I test per le intolleranze alimentari

di | 24 Gennaio 2013

intolleranza-alimentareNegli ultimi anni, parallelamente all’aumento di tutte le malattie allergiche nel mondo occidentale, si e’ assistito ad un sempre più frequente ricorso, sia da parte dei medici che da parte dei pazienti, alle metodiche diagnostiche cosiddette “alternative” o “complementari”. I sostenitori di tale approccio
ritengono che esista una vastissima gamma di segni e sintomi attribuibili all’ingestione di certi alimenti, ma non inquadrabili nelle forme di allergia classica immediata e non diagnosticabili con i Prick o il RAST. I sintomi che appartengono ai questi così detti quadri di “intolleranza alimentare” deriverebbero per lo più da un’azione nociva causata dall’accumulo nel tempo dei cibi offendenti e per questo spesso non sarebbero facilmente ricollegabili all’alimento che li determina. Quindi la correlazione fra alimento sospetto e disturbo non e’ così evidente come nelle allergie, ma e’ subdola e difficilmente identificabile.
Le intolleranze alimentari comprendono i disturbi più vari come la cefalea, la stanchezza-affaticabilità, l’aumento ponderale o l’incapacità di perdere peso anche seguendo le diete più drastiche, disturbi intestinali di varia natura (diarrea, stipsi, acidità gastrica, gonfiore addominale, flatulenza), sintomi cutanei (prurito, secchezza della pelle, foruncoli). Inoltre i meccanismi patogenetici che dovrebbero stare alla base di questi disturbi, non sono noti, diversamente da quanto accade delle allergie propriamente dette, di cui ben si conosce l’azione dei principali “attori”, ovvero le IgE specifiche, i linfociti e le citochine coinvolte.

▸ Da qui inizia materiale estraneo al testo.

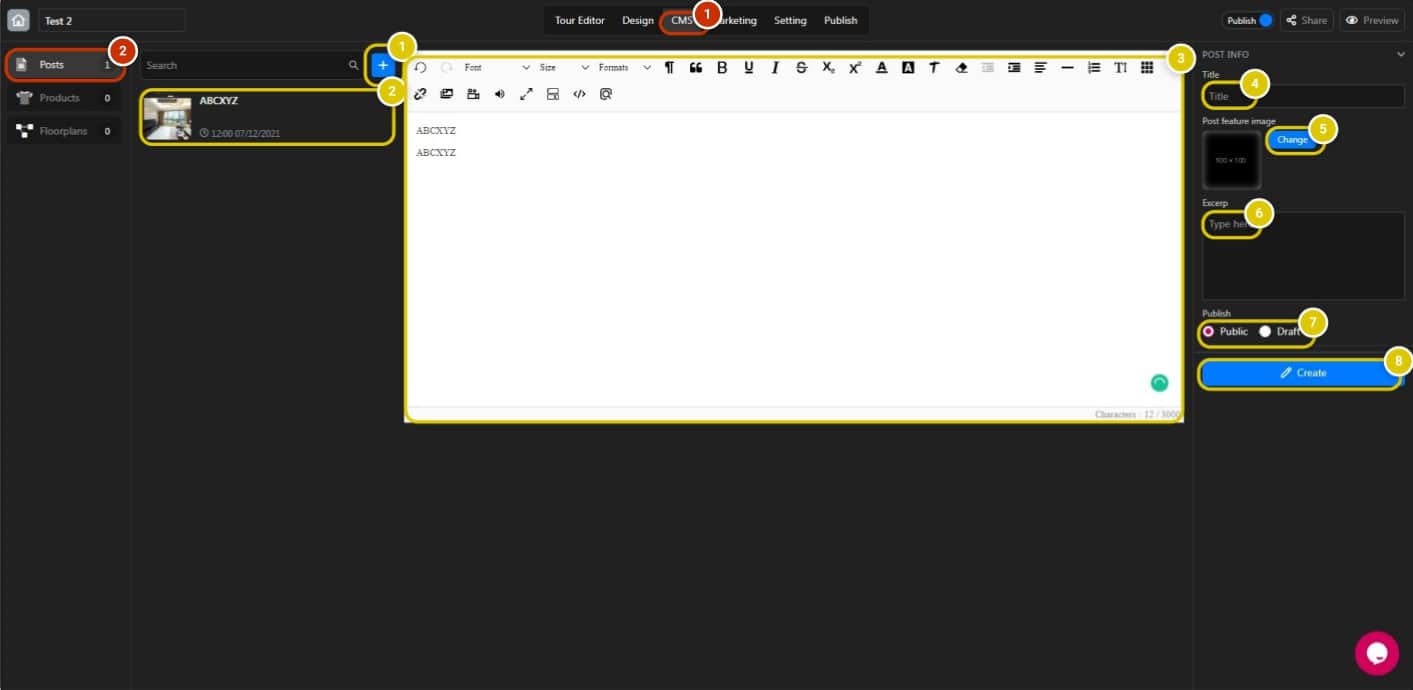
Task: Click the strikethrough icon
Action: pos(801,68)
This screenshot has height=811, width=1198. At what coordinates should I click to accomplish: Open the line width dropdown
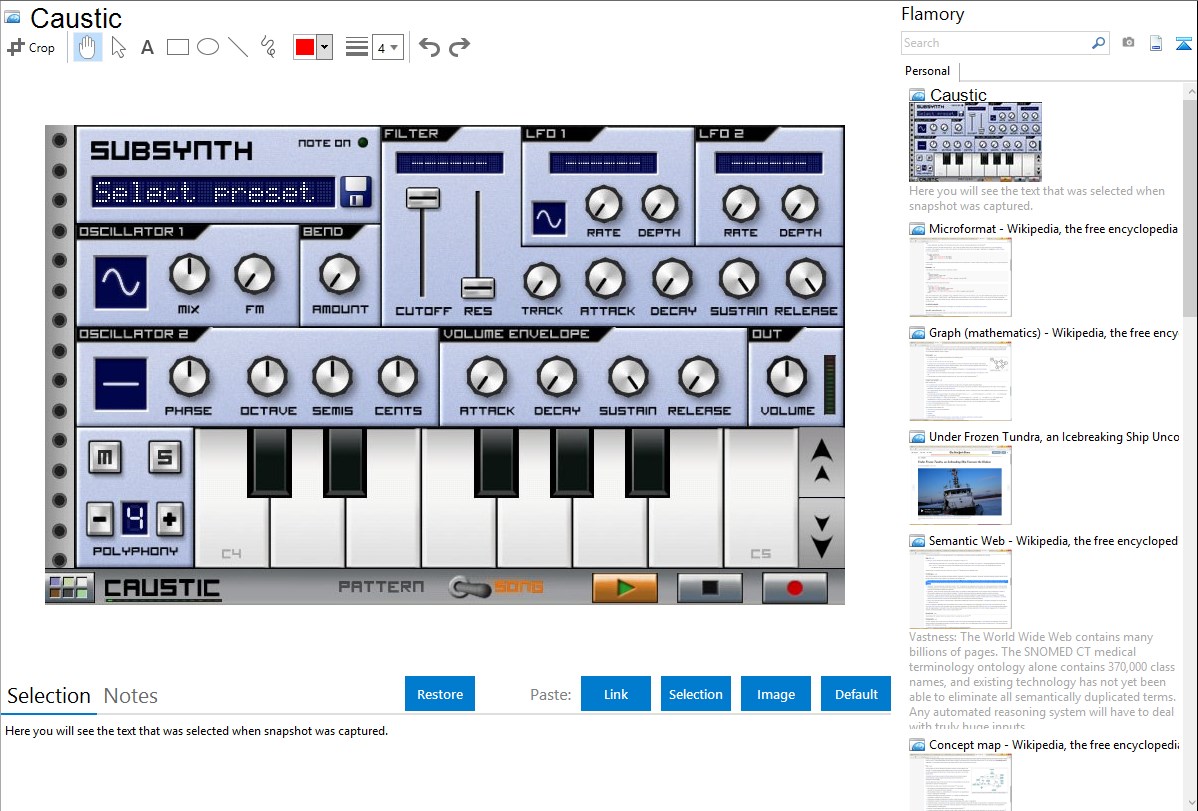[x=387, y=47]
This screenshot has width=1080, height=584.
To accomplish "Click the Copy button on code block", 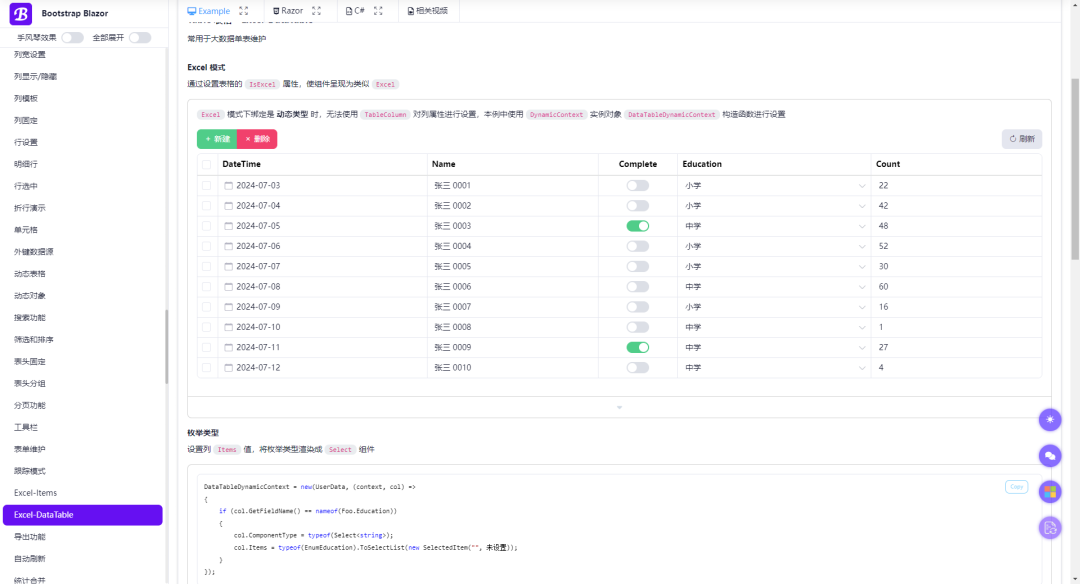I will tap(1016, 487).
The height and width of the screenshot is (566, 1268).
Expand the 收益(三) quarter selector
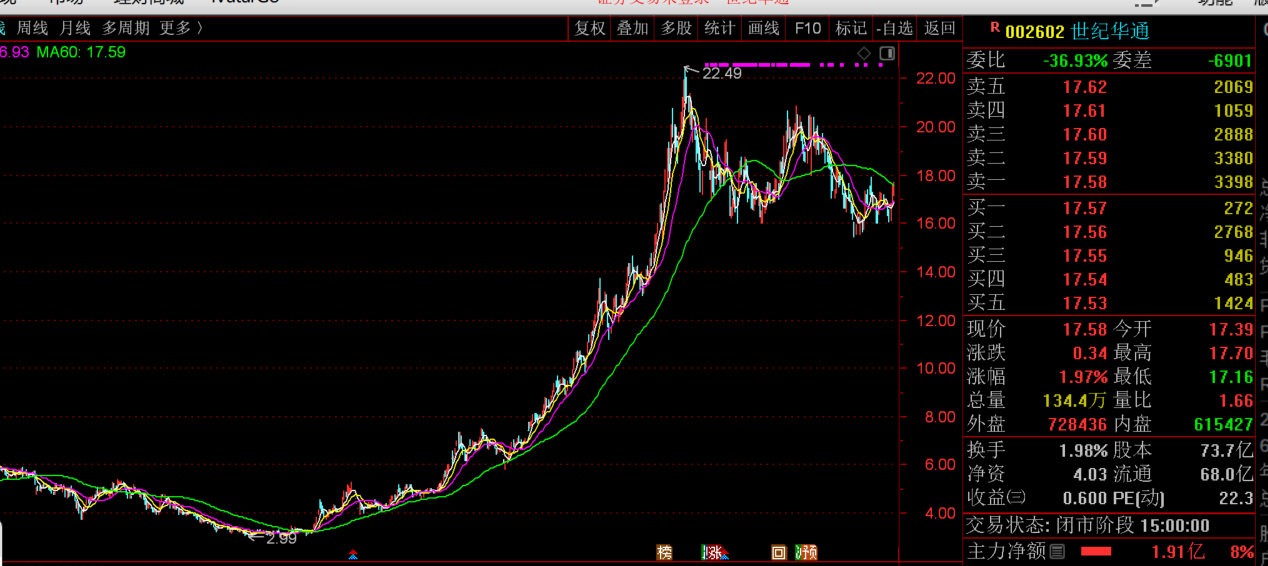(x=1016, y=498)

L’impossibilità di definire i meccanismi responsabili delle intolleranze alimentari porta come conseguenza l’assenza di un test diagnostico specifico e al contrario apre la strada all’introduzione di numerose indagini, spesso costose e assolutamente prive di basi scientifiche. Tra esse ricordiamo ad es. il test kinesiologico, basato su una presunta riduzione della forza muscolare indotta dall’allergia, l’analisi del capello e i test elettrodermici, come il Vega, basati sul presupposto, mai dimostrato, di variazioni della corrente elettrica cutanea in seguito al contatto con alimenti non tollerati, ma anche test apparentemente più “tecnici” come il test citotossico, in cui dopo esecuzione di un prelievo di sangue, vengono isolati i linfociti, messi a contatto con estratti di alimenti e ne viene valutata la capacità proliferativa, come misura della sensibilità a quello specifico alimento. Ancora una volta va sottolineato che non ci sono studi scientifici a supporto del valore diagnostico di queste indagini, e al contrario diversi studi ne hanno dimostrato la assoluta inattendibilità (dal sito www.siaip.it).